I actually have no issues with the honeymoon funds, especially for couples who have all of the household items they need and have no use nor desire for china/silver. What is the difference between giving cash that they can use to buy the experience or buying the experience itself? Registries are not meant for what you want to give someone, its meant for what they want. Just give cash and ignore the registry if you want to. But no one wants another bowl, vase, etc. when they have all of that stuff already. It's nice to have a treat on your honeymoon after the stress of planning a wedding.

And BTW, I got married before this was a thing so I'm not defending my own choices.
Anonymous
Tacky

$1000 for a dog bath

$500 towards honeymoon

$1500 a piece luggage

No gift under $200.
Anonymous
Anything but a nice check in a nice wedding card at a wedding is tacky.

No ones needs a toaster oven
Anonymous
Anonymous wrote:Anything but a nice check in a nice wedding card at a wedding is tacky.

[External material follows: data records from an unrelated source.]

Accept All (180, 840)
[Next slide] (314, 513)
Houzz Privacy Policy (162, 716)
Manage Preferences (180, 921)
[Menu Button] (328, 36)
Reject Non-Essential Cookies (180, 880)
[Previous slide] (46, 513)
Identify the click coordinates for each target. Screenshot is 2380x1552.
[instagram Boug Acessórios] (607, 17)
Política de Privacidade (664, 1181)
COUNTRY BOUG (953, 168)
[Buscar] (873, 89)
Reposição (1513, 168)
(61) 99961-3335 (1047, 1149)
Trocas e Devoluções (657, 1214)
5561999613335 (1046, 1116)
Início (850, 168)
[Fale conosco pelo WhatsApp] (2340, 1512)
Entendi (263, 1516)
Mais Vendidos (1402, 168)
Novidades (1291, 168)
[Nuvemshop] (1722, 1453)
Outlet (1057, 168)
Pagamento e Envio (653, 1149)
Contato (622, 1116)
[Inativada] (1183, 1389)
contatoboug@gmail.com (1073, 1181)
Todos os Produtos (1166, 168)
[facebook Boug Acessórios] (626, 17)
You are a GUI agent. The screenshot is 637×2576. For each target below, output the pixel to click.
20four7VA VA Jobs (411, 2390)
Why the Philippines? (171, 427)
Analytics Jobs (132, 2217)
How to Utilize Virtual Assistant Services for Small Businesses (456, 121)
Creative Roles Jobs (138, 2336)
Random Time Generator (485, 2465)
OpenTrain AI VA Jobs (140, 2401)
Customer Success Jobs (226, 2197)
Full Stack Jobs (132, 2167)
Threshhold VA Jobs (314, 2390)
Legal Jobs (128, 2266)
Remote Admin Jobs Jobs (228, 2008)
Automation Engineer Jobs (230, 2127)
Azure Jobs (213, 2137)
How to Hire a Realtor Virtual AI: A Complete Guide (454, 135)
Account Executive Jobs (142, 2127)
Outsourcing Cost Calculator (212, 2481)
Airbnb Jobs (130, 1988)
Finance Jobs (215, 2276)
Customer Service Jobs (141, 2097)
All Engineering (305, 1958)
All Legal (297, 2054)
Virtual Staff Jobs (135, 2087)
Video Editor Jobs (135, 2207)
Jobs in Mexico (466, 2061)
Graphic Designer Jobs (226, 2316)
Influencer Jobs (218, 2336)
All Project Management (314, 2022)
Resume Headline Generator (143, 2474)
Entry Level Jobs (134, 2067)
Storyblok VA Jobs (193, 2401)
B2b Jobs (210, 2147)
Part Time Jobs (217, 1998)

No ones needs a toaster oven



x10000000
Anonymous
I'm not donating towards a house down payment for a couple that earns much more than I do.
Anonymous
Adult toys
Lingerie
Coupon for Boudoir photos
Anonymous
Anonymous wrote:Adult toys
Lingerie
Coupon for Boudoir photos




Hopefully they don't need that kind of help, if they are just getting married.
Anonymous
Oh, I thought of another tacky item I saw. This couple asked for funds to pay for the bride’s law school tuition, along with a sanctimonious diatribe about the type of non-profit law she would be practicing. I guess they didn’t take in enough, because this was five years ago and the person never went to law school!
Anonymous
I am invited to the wedding of a family friend, and their registry is unbelievable. They are both in their 30s and are well-established, with good jobs. They've been living together for over five years, so they already have a lot of the essentials. Their registry is ridiculous:


1. The cheapest item on the registry is $200.

2. They have appliances (a refrigerator and a stove) on their registry. Appliances?

3. They put gift cards on their registry, with a note that says," Don't ruin our memories, build our memories." The gift cards are all for $250+

4. They put lingerie on their wedding registry. Yes, lingerie.

5. They have weird stuff on their registry, including a cat litter robot and a suit of armor statue.

6. They requested that all gifts be wrapped in only solid black or solid silver paper. WTF?



It is too much for words. If I could link the registry without disclosing who they are, I would do so, for it is so outrageous that it seems fictional. Sadly, it is very real.
Anonymous
Anonymous wrote:Anything and everything. Seriously. You don't deserve presents just because you got married. You did nothing to earn them. It's not an accomplishment like getting a promotion or advanced degree.


Do you apply this very logic to birthdays, anniversary’s & Christmas as well?? 🎁
Anonymous
Anonymous wrote:
Anonymous wrote:
Anonymous wrote:If you are a thirty year old who already owns your own home, it’s tacky. It’s also greedy. Am I invited because you want to share your special day or because you need a set of dishes? Sell tickets if that’s the case.


1) An invitation is an invitation, not a summons. If you don't want to attend a wedding of a 30+ yo, don't attend.
2) You can also choose to ignore the registry and give whatever you like, or give nothing at all (it would be tacky to not at least give them a card, you can purchase those for <$5). Others though, would like a little guidance on what to get the couple and appreciate having a registry available.


+1

The bride and groom are well aware that they aren't going to please everyone.

If you hate weddings that much, or are jealous of the couple, whatever - stay home and do everyone a BIG favor!


No, dear. We're not "jealous" of tacky people. We pity them.
Anonymous
The most surprising part of these responses is the enthusiasm for greeting cards.